Currency in Tailspin

One immediate effect of the depressed mood was that the Lebanese pound went into a tailspin, with damaging implications for the battered Lebanese economy. There were many unconfirmed reports that speculation against the pound was centered mainly in Muslim areas, implying that the decline was an orchestrated political move.

Far more worrying to the Christians were reports of Syrian troop buildups and the possibility of a major military confrontation. The nervousness was increased by a steady stream of bellicose statements from Muslim militia leaders who are closely controlled by the Syrians.

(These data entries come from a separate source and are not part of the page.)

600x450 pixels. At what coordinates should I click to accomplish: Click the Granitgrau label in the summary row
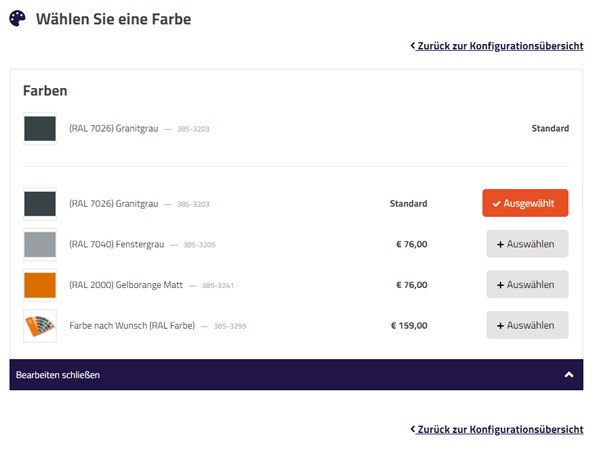pyautogui.click(x=114, y=129)

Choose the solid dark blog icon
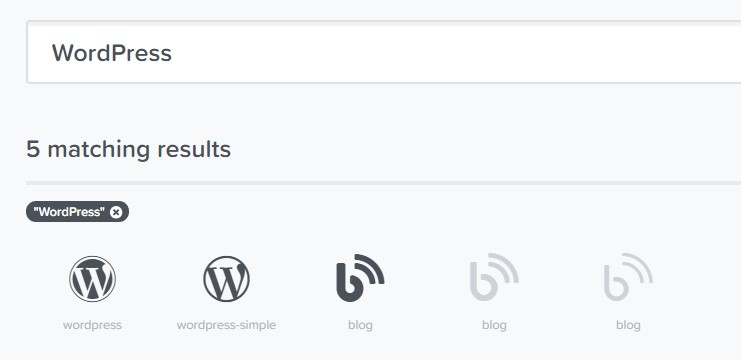point(360,278)
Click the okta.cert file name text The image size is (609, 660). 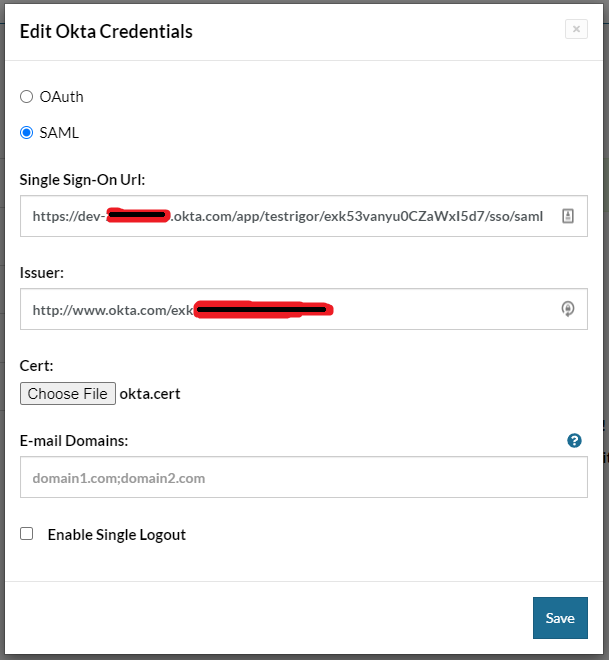(150, 394)
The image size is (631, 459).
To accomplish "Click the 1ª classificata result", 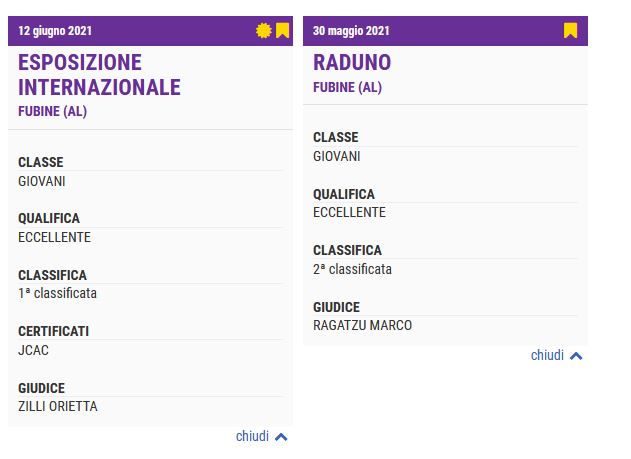I will (x=58, y=293).
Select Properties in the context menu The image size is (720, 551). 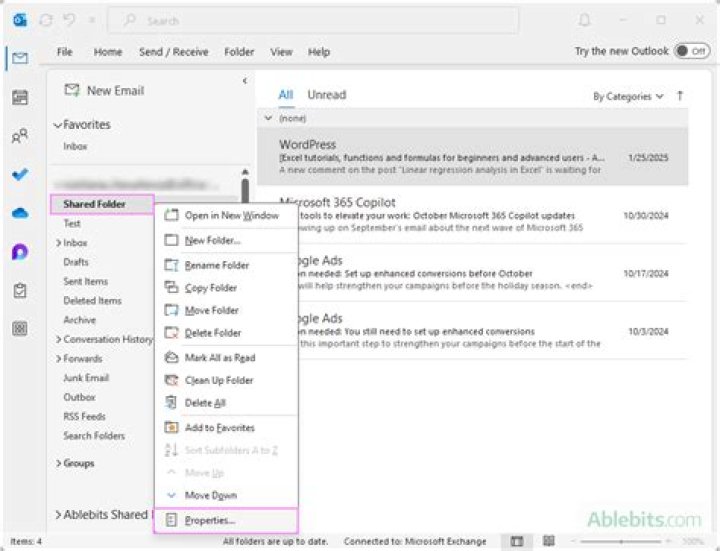(210, 520)
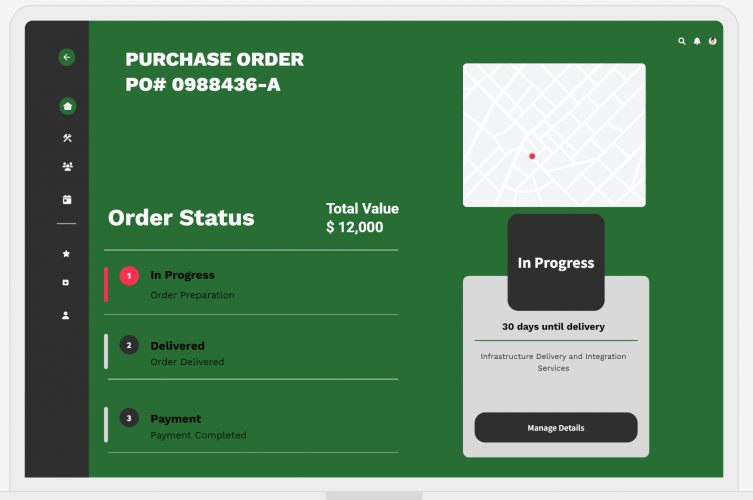Image resolution: width=753 pixels, height=500 pixels.
Task: Select step 2 Delivered
Action: tap(177, 346)
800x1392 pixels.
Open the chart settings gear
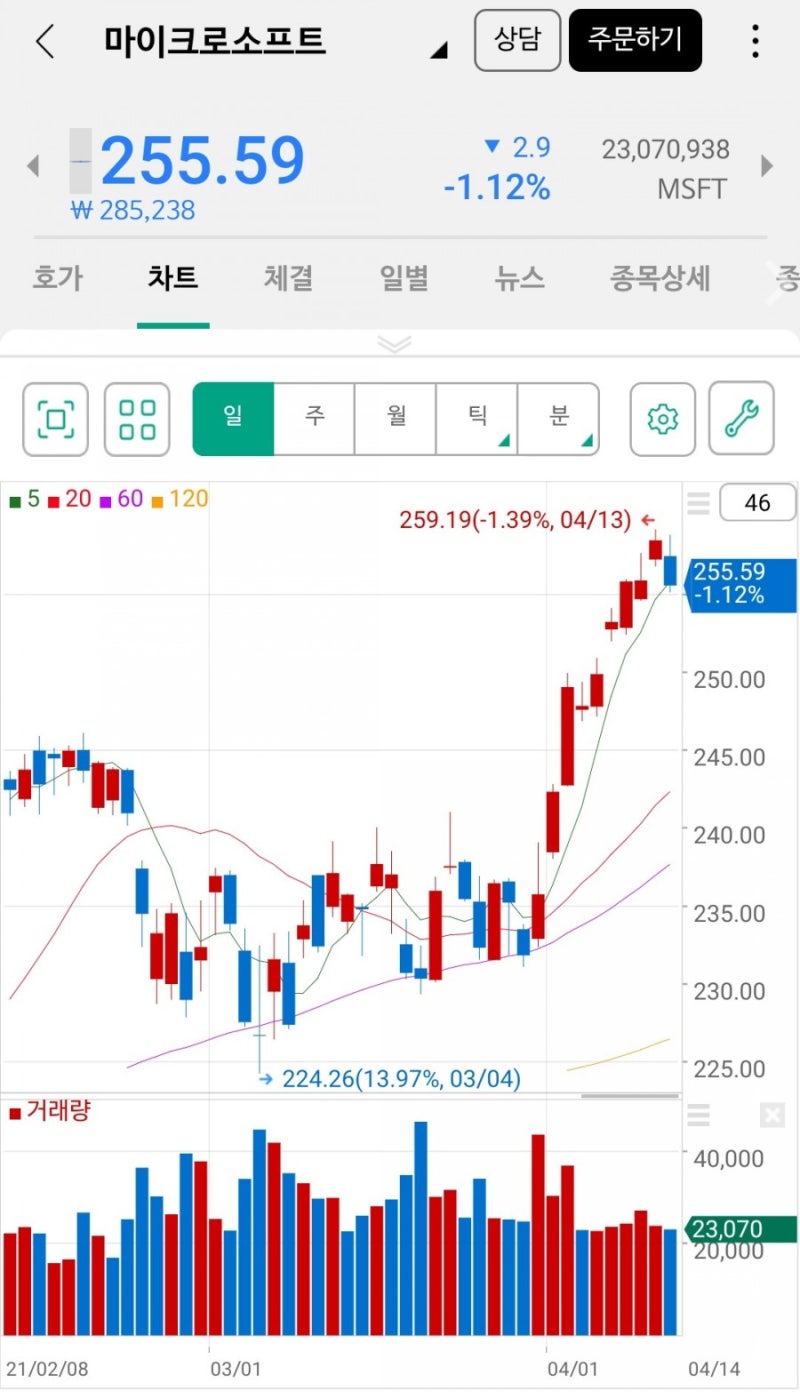point(661,419)
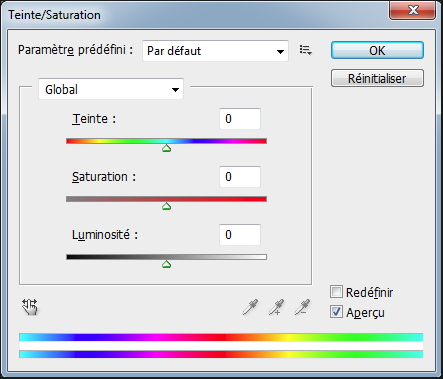Click the Saturation value field
Screen dimensions: 443x379
pos(240,177)
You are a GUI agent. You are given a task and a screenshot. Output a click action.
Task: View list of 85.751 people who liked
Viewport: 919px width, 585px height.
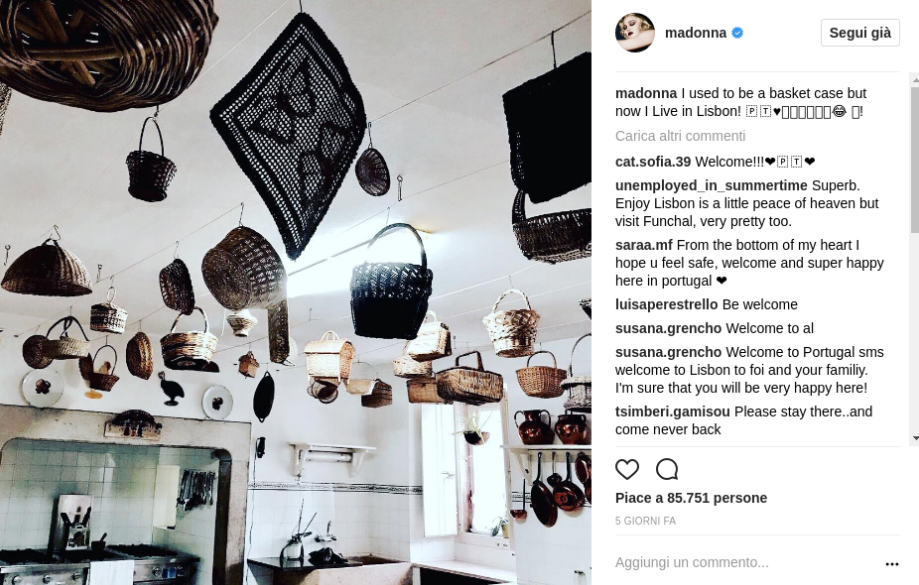tap(691, 498)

“We are back to the language of the gun, the language of fighting,” declared Walid Jumblatt, the Druze militia leader and Lebanon’s minister of public works and tourism. “We are here in the mountains to define anew the framework for battle, the battle for existence.”

Druze Attack Feared

While Jumblatt is renowned for his colorful verbal excesses, there are genuine fears that the Druze militia might launch an assault against Souq el Gharb, a mountainous region where Christian units of the Lebanese army have been dug in, facing Druze units across the mountains in Aitat for more than two years.

So far, the most serious fighting has been in the area between Bikfaya and Douar el Choueir, where a pro-Syrian militia called the Syrian National Social Party has taken up positions backed by Syrian army troops.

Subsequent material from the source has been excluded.